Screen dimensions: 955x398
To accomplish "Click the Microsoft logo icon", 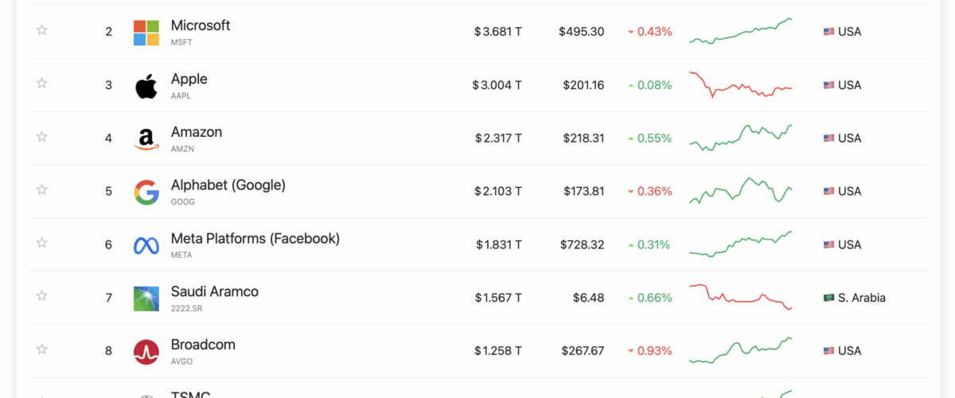I will point(146,33).
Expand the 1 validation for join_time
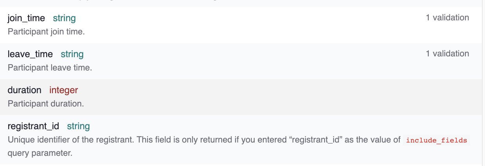Image resolution: width=485 pixels, height=166 pixels. click(x=447, y=18)
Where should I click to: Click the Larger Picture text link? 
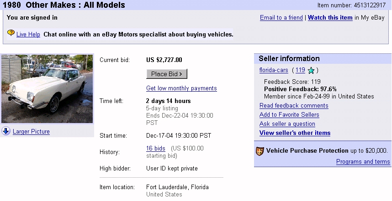point(31,131)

* [PROBLEM]:
Rewrite the records, starting at the line that contains "Where should I" and continuing through the end, with "Larger Picture" changed to "Full Size" and nothing else altered. Leave the pictures out of your answer.

* [RESULT]:
Where should I click to: Click the Full Size text link? 
point(31,131)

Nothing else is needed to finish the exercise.